***** Records for processing *****

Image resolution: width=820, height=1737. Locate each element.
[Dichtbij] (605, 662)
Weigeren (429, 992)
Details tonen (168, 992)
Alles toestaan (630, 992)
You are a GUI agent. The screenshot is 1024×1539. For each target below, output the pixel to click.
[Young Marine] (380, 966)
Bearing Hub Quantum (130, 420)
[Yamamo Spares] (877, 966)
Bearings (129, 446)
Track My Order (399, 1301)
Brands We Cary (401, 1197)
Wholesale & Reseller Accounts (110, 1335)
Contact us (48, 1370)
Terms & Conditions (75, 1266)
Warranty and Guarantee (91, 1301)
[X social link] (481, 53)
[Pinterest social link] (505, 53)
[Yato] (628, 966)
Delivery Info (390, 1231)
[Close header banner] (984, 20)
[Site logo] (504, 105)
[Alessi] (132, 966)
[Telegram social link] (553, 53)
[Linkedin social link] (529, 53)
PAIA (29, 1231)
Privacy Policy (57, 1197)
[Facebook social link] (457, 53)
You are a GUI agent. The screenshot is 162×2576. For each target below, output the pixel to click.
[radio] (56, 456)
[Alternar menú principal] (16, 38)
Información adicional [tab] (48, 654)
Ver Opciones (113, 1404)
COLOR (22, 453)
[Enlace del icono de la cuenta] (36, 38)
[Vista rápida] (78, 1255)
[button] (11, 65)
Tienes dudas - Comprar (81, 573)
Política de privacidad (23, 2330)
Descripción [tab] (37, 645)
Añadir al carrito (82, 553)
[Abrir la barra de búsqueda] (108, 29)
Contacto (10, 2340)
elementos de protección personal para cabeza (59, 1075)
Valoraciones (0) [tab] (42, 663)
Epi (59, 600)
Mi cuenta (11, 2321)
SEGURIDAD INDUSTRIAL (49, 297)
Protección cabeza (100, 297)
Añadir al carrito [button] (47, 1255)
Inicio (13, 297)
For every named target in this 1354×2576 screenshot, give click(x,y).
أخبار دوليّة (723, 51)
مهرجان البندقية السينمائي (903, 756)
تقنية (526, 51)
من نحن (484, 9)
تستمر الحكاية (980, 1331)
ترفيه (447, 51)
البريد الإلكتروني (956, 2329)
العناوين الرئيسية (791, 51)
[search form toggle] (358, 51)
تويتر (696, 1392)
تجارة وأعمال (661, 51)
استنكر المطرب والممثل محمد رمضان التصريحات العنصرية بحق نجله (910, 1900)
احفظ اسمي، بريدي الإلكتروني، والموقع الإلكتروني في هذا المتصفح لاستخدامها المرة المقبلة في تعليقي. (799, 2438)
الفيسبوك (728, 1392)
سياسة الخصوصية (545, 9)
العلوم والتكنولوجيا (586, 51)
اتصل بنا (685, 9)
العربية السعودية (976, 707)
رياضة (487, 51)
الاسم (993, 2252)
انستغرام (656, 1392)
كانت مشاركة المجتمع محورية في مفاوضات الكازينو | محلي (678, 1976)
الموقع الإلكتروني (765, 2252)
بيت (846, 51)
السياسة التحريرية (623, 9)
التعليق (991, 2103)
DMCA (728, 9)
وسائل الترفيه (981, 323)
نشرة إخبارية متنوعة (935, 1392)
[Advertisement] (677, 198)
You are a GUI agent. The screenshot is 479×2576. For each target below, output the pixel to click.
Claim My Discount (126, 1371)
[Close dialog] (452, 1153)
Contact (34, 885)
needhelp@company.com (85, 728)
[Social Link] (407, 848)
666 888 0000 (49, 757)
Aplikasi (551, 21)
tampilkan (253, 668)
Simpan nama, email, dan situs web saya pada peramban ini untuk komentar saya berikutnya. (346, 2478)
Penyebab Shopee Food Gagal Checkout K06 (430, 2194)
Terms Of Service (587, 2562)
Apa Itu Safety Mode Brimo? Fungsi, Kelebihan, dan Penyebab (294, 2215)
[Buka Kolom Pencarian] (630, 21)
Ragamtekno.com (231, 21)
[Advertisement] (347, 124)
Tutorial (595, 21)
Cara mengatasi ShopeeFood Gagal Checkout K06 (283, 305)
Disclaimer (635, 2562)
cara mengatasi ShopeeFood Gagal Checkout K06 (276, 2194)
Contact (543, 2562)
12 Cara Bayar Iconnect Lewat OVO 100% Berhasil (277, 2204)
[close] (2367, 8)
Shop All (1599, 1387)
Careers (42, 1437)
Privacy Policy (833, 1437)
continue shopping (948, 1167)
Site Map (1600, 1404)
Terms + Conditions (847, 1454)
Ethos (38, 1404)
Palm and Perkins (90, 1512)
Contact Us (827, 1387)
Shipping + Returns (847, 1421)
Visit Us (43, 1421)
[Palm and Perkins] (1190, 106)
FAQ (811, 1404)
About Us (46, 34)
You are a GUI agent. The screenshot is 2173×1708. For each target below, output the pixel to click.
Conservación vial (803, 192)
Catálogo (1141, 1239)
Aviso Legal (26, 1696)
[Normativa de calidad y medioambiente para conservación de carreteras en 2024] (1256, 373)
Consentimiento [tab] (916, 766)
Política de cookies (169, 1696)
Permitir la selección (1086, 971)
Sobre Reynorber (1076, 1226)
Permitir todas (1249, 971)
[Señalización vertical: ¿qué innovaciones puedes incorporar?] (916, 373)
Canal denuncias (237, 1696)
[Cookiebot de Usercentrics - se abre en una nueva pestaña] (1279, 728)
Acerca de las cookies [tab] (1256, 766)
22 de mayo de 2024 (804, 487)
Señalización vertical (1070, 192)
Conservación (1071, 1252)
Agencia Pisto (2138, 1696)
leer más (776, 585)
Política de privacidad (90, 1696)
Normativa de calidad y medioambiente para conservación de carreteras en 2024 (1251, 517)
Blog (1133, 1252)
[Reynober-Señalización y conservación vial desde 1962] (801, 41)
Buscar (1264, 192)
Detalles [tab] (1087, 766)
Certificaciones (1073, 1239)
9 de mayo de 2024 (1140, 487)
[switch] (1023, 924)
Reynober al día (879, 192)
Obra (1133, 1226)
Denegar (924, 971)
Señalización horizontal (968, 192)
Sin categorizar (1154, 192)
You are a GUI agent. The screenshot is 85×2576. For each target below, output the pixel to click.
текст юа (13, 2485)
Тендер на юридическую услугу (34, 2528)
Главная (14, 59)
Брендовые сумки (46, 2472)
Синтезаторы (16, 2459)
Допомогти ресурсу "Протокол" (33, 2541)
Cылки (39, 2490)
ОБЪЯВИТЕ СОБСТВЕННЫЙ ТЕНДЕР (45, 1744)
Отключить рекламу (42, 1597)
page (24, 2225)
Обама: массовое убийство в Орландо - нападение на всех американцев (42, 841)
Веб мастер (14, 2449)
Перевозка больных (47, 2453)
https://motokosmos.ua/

*****

**Work required**
Taking the material above, extract exactly and only the lines from the line with "You are a GUI agent. The screenshot is 479×2576." to the line with "Site Map (1600, 1404)", inclusive of both.

**Answer section**
You are a GUI agent. The screenshot is 479×2576. For each target below, output the pixel to click.
Claim My Discount (126, 1371)
[Close dialog] (452, 1153)
Contact (34, 885)
needhelp@company.com (85, 728)
[Social Link] (407, 848)
666 888 0000 (49, 757)
Aplikasi (551, 21)
tampilkan (253, 668)
Simpan nama, email, dan situs web saya pada peramban ini untuk komentar saya berikutnya. (346, 2478)
Penyebab Shopee Food Gagal Checkout K06 (430, 2194)
Terms Of Service (587, 2562)
Apa Itu Safety Mode Brimo? Fungsi, Kelebihan, dan Penyebab (294, 2215)
[Buka Kolom Pencarian] (630, 21)
Ragamtekno.com (231, 21)
[Advertisement] (347, 124)
Tutorial (595, 21)
Cara mengatasi ShopeeFood Gagal Checkout K06 (283, 305)
Disclaimer (635, 2562)
cara mengatasi ShopeeFood Gagal Checkout K06 (276, 2194)
Contact (543, 2562)
12 Cara Bayar Iconnect Lewat OVO 100% Berhasil (277, 2204)
[close] (2367, 8)
Shop All (1599, 1387)
Careers (42, 1437)
Privacy Policy (833, 1437)
continue shopping (948, 1167)
Site Map (1600, 1404)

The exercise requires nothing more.